CMS missionaries know what this is like. When they depart for their location after five months of cross-cultural training, they undergo some of the most stressful transitions that human beings experience. Cultural dislocation, unfamiliar surrounds, language barriers, isolation due to lack of relationship networks, a new job… Often all at the same time!
We believe that this discomfort and period of significant adjustments is fundamentally worthwhile. As CMS missionaries learn to participate fully in another culture, they are doing mission in the most effective way possible – by investing to stay long-term. The benefits of long-term mission abound.
The CMS Vision: Towards 2020 states that we want to see gospel-poor people groups, especially in Australia’s near-neighbour region, reached for Christ. Long-term mission is the best way to do this. To be effective, our missionaries invest deeply in relationships. We all know that growing relationships takes time. How much more so for our missionaries building relationship with people from Muslim and Buddhist backgrounds, who have very different approaches to almost every area of life! Our missionaries must be learners. They must listen, ask questions, live with failure, act humbly, sit with people and love them.
Equipping Christian leaders for church and society is another key focus of our Vision. It is easy for people from the West to assume that everybody learns the way we do. However our analytical approach to learning is completely foreign in cultures that have a tradition of oral learning. To be effective teachers and trainers, our missionaries need to become students of the culture and people they are serving.
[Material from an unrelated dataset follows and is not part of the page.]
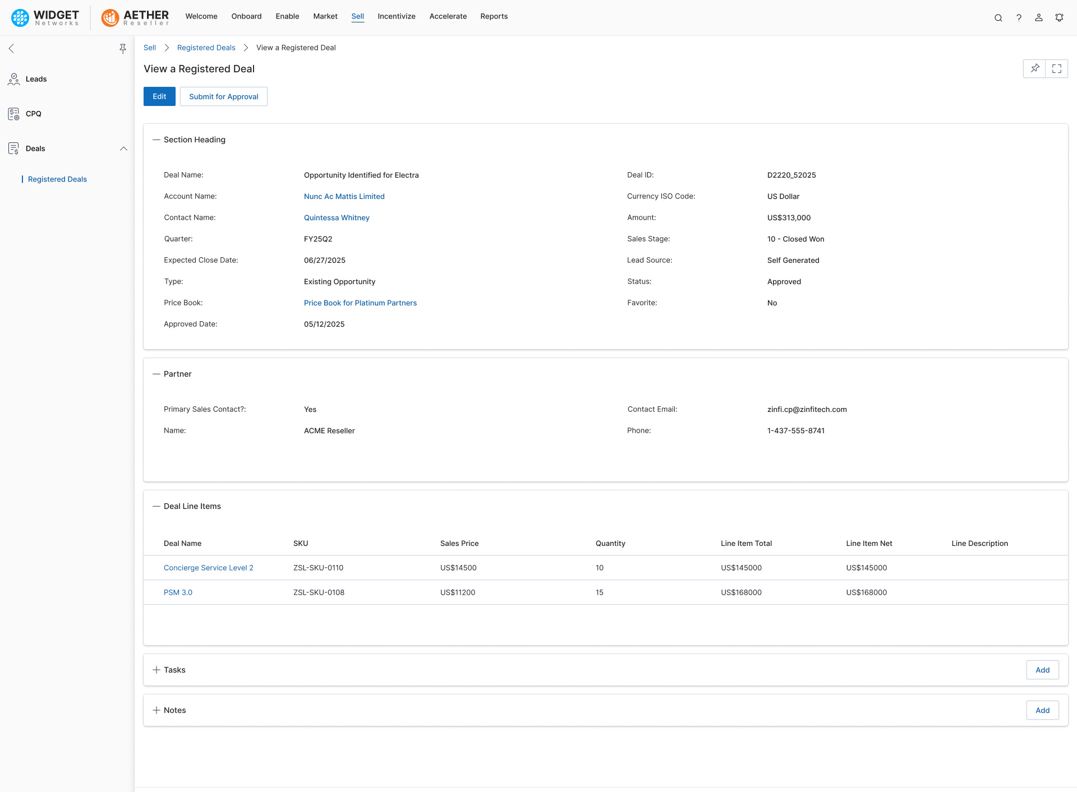This screenshot has height=792, width=1077.
Task: Pin the sidebar with the pushpin icon
Action: click(x=123, y=49)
Again, investing in long-term mission is the best way to do this.
Sometimes people are impatient to get on with mission. ‘The task is urgent!’ they say. Preparation time is dismissed as an unwelcome delay. However history has demonstrated that missionaries who fail to lay a good foundation in their first three years are likely to come unstuck when things don’t work out as planned. Ill-prepared missionaries can cause a lot of hurt to themselves and others. Personally, I don’t want this to happen to CMS missionaries! I want them to have the skills and understanding to cope when difficulties arise, to be able to interpret the inevitable cultural clashes, and to possess the tools to persevere.
Most importantly, our missionaries must invest their first three years in learning language. Recently, a prospective overseas mission partner tentatively suggested that we might like to consider giving CMS missionaries some time to learn the local language. He was delighted to learn about the value CMS places on knowing the local language well. Clearly this is not the practice of most missionaries today!
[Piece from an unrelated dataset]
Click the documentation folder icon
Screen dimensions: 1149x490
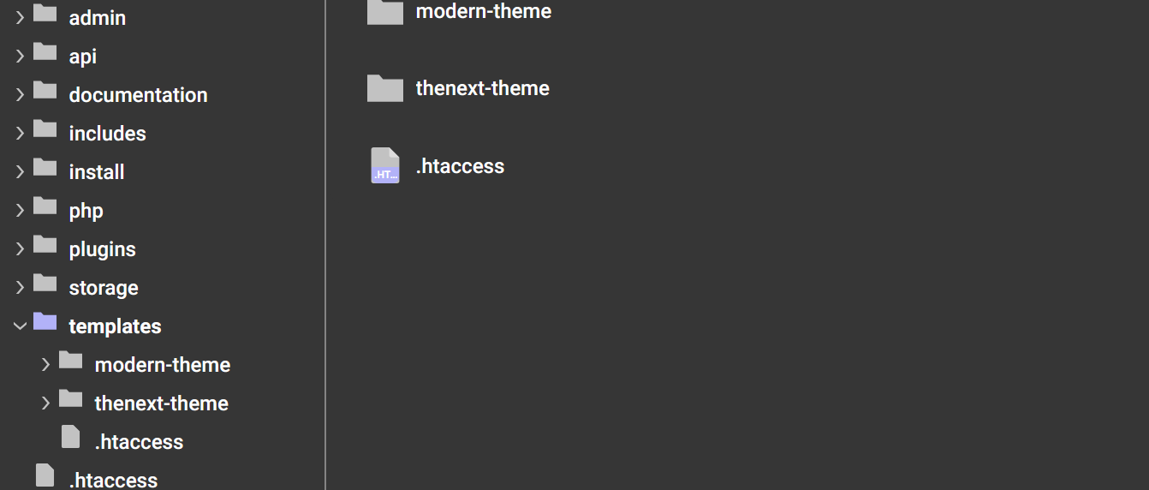[45, 93]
Connected to language is an in-depth understanding of culture. Cultures are very complex and operate below our level of our consciousness. CMS missionaries need to grasp the culture in their location in such a way that they know which Western practices and values to leave behind. Only then will they really know how to lead a person to Christ and disciple them within that person’s own context.
This is why CMS supports missionaries as they lay a foundation during their first three-year term of missionary service. The fellowship of CMS encourages them and continues supporting them as they implement the extensive cross-cultural training they receive at St Andrew’s Hall.
The first three years of the missionary’s life must be reserved for learning, so that the next 10 or 20 years can be can be marked by ever-increasing effectiveness for the sake of the gospel and the glory of God.
Please remember to pray for missionaries in their first term of service. What they are doing can be very difficult. In fact, this is likely to be the hardest time in their lives! Ask God to sustain them and to continually motivate them by reminding them of the brilliance of the gospel and the urgent need to tell it to others.
PRAY
Pray for new CMS missionaries and ask God to carry them through stressful seasons of change and adjustment.